5 Signs You Need to Adjust Your Grocery Budget
Welcome to a column from The Financial Diet, one of our very favorite sites, dedicated to money and everything it touches. One of the best ways to take charge of your financial life is through food and cooking. This column from TFD founders Chelsea Fagan and Lauren Ver Hage will help you be better with money, thanks to the kitchen.
When’s the last time you really thought about what you spend on food? Maybe you wing it and just buy everything that’s on sale that week. Or maybe you set a grocery budget years ago, but haven’t adjusted it, despite the fact that your life has changed drastically. Or maybe you don’t even remember the last time you made a grocery list.
Food spending obviously varies; a particularly enthusiastic home cook may prioritize expensive meats, while someone who sees food as nothing more than a necessity may be fine subsisting on beans and rice. With all of our different lifestyles, diets, and interests, there’s no one-size-fits-all solution to food budgeting.
5 Signs You Need to Adjust Your Grocery Budget
But there is a right and wrong way to food budget for yourself. If you can’t remember the last time you tweaked your grocery budget, maybe it’s time — here are the tell-tale signs.
1. You’re on a first-name basis with the person taking your takeout order.
If you order takeout so habitually that you have more plastic utensils than actual silverware, it may be time to revisit your grocery budget. Do a little soul-searching; ask yourself why you order takeout (or food delivery) so frequently. Chances are, you’re a busy person and simply have nothing in the house — or, at least, nothing that you’re going to bother cooking.

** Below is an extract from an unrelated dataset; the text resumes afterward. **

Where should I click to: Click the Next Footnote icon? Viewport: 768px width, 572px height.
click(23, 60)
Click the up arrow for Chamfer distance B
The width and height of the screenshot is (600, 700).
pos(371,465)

No matter where you live, if you order takeout even just once or twice a week, it adds up. If you’re busy or simply averse to cooking, try weaning off your takeout habit by making more food at home. You’re not going to become Julia Child overnight, for instance, but you can at least routinely stock up on frozen “takeout” favorites to keep on hand, like frozen pizza or potstickers. It won’t be as cost-effective as cooking, but it will be an affordable alternative for when you simply can’t muster the energy — and it’ll be almost as easy as typing an order into Seamless.
Get inspired: 4 Takeout Classics You Can Make at Home
2. You don’t remember the last time you made a grocery list.
It’s the cardinal rule of food shopping: Make a list. A list is your guard against impulse buying — if you go into the store without a list, you’re going to be so much more susceptible to center aisle temptations (aka whichever seasonal Oreo flavor catches your eye). And that means you’re probably spending too much on food.
Chances are, if you’re not making grocery lists, you don’t even know what you’re spending on food. How are you supposed to plan your grocery budget if you’re not even sure what you’re buying? Start changing this by looking at what you keep in your kitchen or, better yet, your last few grocery receipts. Was everything worth buying, or did you end up not wanting to eat it all? Even if you’re not shopping for specific recipes, start making a list — you’ll at least make sure you’re buying things you’ll actually eat and have more control over what you’re spending.
3. You’re shocked every time you reach the checkout.
Failing to plan what you’re spending is almost as bad as failing to plan what you’re buying. If you’re shocked by the numbers that appear every time you reach the end of the checkout line, are you really paying attention to your budget as you walk through the store? Have a good idea of what your food items are going to cost you before you go through the store.
On a related note, just because something is on sale doesn’t mean you should buy it. A good deal is only a good deal if it fits in your existing budget. You’d be shocked at how much those tiny additions add up at the end of a shopping trip.
4. You constantly have to throw out food that’s gone bad.
Maybe you’ve been here: You decide you’re going to be healthy, so you buy three bunches of kale and too many avocados (they’re on sale!). These things last, right? But even if you really love kale and avocados, you might not want to eat them with every meal. And if you buy too much fresh produce — perhaps because you’re buying for an aspirational, “healthy” version of yourself that isn’t really you — it’s going to sit in your fridge uneaten, eventually go bad, and ultimately end up in the garbage.
Americans are world leaders in food waste — and changing that starts with all of us, on an individual level. If you’re constantly throwing out spoiled food, start paying better attention to what you actually like to eat. Don’t buy something with an upcoming expiration date if you’re not completely sure you’re going to eat it. And remember, at the end of the day, you’re buying for you — not an ideal version of you.
And remember that the freezer is your friend!
5. You skimp so much that you never have enough food.
On the other hand, maybe you should be spending more on food than you currently are. If you constantly run out of food and end up skipping a meal or two, that’s not good — not eating is no solution to your budgeting woes. Adjusting your food budget goes both ways: You need to make sure you’re not spending too much, but you should also be spending enough to feed yourself properly. If you’re really strapped for cash, start seeing where else you may be able to cut back in your spending.